Collected data:
----

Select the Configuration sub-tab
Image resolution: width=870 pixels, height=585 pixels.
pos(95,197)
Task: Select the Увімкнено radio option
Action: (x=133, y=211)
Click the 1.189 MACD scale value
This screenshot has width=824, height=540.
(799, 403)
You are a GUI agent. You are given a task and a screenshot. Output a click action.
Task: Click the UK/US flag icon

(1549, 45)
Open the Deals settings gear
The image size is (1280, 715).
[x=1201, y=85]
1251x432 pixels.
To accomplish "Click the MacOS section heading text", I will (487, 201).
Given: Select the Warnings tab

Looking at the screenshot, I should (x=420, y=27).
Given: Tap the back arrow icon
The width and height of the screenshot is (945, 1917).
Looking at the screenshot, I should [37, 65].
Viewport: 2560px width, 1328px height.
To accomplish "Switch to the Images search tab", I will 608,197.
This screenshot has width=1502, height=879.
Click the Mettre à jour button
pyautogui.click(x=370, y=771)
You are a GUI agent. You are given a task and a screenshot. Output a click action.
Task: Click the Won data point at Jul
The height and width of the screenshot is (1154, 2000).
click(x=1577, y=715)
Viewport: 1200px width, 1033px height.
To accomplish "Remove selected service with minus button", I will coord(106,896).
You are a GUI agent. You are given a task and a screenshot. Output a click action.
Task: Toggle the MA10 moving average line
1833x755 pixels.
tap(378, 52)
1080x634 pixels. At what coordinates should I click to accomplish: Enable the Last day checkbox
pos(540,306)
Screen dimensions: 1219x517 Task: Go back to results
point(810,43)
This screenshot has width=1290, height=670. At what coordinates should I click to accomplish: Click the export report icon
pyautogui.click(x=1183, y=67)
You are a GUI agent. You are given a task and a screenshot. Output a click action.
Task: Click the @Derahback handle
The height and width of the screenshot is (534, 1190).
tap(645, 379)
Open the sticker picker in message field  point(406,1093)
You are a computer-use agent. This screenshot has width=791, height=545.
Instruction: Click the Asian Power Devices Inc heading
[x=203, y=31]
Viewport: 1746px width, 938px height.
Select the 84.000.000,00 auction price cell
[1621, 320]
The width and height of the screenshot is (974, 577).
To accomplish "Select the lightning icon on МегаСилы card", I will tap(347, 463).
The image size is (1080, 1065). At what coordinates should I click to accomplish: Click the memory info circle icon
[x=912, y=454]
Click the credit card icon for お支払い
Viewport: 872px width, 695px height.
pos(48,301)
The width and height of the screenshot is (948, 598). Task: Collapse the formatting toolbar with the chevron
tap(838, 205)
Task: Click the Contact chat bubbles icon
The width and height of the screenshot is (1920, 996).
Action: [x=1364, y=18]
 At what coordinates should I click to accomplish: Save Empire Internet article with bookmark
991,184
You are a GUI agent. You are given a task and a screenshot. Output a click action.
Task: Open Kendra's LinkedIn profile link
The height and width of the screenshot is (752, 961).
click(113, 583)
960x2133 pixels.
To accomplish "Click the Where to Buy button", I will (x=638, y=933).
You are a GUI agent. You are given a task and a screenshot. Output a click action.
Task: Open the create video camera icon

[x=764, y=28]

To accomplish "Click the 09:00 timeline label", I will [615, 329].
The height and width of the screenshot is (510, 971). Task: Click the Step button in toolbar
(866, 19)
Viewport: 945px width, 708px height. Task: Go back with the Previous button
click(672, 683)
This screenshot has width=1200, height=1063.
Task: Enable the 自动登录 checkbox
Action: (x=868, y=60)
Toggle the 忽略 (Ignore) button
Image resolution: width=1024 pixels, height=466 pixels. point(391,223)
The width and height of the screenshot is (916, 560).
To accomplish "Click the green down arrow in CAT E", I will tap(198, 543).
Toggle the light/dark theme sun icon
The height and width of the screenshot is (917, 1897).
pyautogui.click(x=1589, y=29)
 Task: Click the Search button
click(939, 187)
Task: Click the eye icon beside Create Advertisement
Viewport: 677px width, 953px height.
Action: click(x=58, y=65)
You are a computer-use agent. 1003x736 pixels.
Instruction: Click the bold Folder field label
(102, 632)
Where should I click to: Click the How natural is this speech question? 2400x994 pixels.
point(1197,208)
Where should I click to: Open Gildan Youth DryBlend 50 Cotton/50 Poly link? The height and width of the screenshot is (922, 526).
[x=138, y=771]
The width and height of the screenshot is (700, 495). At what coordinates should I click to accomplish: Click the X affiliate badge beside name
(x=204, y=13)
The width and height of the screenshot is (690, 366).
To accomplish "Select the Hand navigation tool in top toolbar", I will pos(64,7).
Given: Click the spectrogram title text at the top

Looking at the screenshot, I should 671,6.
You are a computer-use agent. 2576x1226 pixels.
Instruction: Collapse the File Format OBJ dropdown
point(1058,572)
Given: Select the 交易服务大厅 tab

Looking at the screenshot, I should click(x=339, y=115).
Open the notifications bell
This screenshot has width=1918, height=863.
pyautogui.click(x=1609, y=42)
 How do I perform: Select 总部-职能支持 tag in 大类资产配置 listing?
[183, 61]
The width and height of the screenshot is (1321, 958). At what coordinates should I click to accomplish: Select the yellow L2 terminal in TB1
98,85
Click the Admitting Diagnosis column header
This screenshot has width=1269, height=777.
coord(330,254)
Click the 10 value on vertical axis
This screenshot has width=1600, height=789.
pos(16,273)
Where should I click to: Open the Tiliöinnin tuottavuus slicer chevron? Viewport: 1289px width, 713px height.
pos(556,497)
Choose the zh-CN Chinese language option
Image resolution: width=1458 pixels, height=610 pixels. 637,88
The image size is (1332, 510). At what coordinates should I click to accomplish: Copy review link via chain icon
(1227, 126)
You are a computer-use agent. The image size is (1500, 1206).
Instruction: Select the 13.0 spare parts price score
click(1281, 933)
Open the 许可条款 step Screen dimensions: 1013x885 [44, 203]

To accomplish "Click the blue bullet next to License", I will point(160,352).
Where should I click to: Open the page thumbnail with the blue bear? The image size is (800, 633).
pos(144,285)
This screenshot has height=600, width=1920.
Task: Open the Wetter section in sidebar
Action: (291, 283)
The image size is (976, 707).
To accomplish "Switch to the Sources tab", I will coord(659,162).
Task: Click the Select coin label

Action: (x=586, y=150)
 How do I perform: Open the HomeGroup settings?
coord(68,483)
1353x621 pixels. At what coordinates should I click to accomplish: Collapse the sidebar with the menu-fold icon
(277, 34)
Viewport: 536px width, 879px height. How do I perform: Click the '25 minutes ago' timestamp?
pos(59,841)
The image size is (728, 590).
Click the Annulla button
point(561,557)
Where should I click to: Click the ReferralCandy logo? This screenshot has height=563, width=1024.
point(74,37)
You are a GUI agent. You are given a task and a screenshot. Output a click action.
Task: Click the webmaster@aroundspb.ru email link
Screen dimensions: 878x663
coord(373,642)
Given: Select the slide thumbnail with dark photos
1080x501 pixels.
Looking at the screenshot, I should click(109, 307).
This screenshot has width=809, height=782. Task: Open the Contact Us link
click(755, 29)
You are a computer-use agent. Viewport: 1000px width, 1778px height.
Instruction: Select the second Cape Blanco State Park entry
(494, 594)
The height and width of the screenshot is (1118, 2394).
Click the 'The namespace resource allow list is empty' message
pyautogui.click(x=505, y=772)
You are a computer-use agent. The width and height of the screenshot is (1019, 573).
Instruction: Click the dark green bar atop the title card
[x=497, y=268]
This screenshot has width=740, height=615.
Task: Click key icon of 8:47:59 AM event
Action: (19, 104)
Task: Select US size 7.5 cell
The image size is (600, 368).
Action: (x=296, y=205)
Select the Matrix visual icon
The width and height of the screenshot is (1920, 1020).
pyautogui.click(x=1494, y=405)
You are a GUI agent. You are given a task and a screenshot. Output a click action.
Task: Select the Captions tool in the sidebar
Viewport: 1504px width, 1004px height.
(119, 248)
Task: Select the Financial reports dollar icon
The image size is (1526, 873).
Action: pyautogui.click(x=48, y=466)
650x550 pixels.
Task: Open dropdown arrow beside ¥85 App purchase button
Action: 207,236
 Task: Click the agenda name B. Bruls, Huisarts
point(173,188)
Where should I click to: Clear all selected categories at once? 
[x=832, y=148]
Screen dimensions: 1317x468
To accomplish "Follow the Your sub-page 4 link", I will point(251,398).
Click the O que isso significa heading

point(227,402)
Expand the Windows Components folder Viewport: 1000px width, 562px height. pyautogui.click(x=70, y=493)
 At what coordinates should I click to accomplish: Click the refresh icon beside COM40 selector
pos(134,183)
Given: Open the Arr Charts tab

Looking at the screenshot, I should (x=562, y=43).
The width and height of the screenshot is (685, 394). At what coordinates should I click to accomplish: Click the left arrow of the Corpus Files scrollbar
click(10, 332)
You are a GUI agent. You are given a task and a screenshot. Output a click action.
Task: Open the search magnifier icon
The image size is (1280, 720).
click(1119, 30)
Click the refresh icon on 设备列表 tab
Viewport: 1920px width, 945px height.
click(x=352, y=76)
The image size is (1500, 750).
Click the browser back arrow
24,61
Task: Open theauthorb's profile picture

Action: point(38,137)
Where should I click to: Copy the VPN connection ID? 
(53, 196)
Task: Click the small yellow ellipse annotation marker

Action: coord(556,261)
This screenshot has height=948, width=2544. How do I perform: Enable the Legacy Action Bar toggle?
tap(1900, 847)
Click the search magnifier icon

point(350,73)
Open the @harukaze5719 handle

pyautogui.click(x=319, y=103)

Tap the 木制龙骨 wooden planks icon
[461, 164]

----

### What to do
From the line with "Task: Select US size 7.5 cell" through the final line of the records, return each line exactly. Leave out the rest.

### Reply
Task: Select US size 7.5 cell
The image size is (600, 368).
Action: (x=296, y=205)
Select the Matrix visual icon
The width and height of the screenshot is (1920, 1020).
pyautogui.click(x=1494, y=405)
You are a GUI agent. You are given a task and a screenshot. Output a click action.
Task: Select the Captions tool in the sidebar
Viewport: 1504px width, 1004px height.
(119, 248)
Task: Select the Financial reports dollar icon
The image size is (1526, 873).
Action: pyautogui.click(x=48, y=466)
650x550 pixels.
Task: Open dropdown arrow beside ¥85 App purchase button
Action: 207,236
 Task: Click the agenda name B. Bruls, Huisarts
point(173,188)
Where should I click to: Clear all selected categories at once? 
[x=832, y=148]
Screen dimensions: 1317x468
To accomplish "Follow the Your sub-page 4 link", I will point(251,398).
Click the O que isso significa heading

point(227,402)
Expand the Windows Components folder Viewport: 1000px width, 562px height. pyautogui.click(x=70, y=493)
 At what coordinates should I click to accomplish: Click the refresh icon beside COM40 selector
pos(134,183)
Given: Open the Arr Charts tab

Looking at the screenshot, I should (x=562, y=43).
The width and height of the screenshot is (685, 394). At what coordinates should I click to accomplish: Click the left arrow of the Corpus Files scrollbar
click(10, 332)
You are a GUI agent. You are given a task and a screenshot. Output a click action.
Task: Open the search magnifier icon
The image size is (1280, 720).
click(1119, 30)
Click the refresh icon on 设备列表 tab
Viewport: 1920px width, 945px height.
click(x=352, y=76)
The image size is (1500, 750).
Click the browser back arrow
24,61
Task: Open theauthorb's profile picture

Action: point(38,137)
Where should I click to: Copy the VPN connection ID? 
(53, 196)
Task: Click the small yellow ellipse annotation marker

Action: coord(556,261)
This screenshot has height=948, width=2544. How do I perform: Enable the Legacy Action Bar toggle?
tap(1900, 847)
Click the search magnifier icon

point(350,73)
Open the @harukaze5719 handle

pyautogui.click(x=319, y=103)

Tap the 木制龙骨 wooden planks icon
[461, 164]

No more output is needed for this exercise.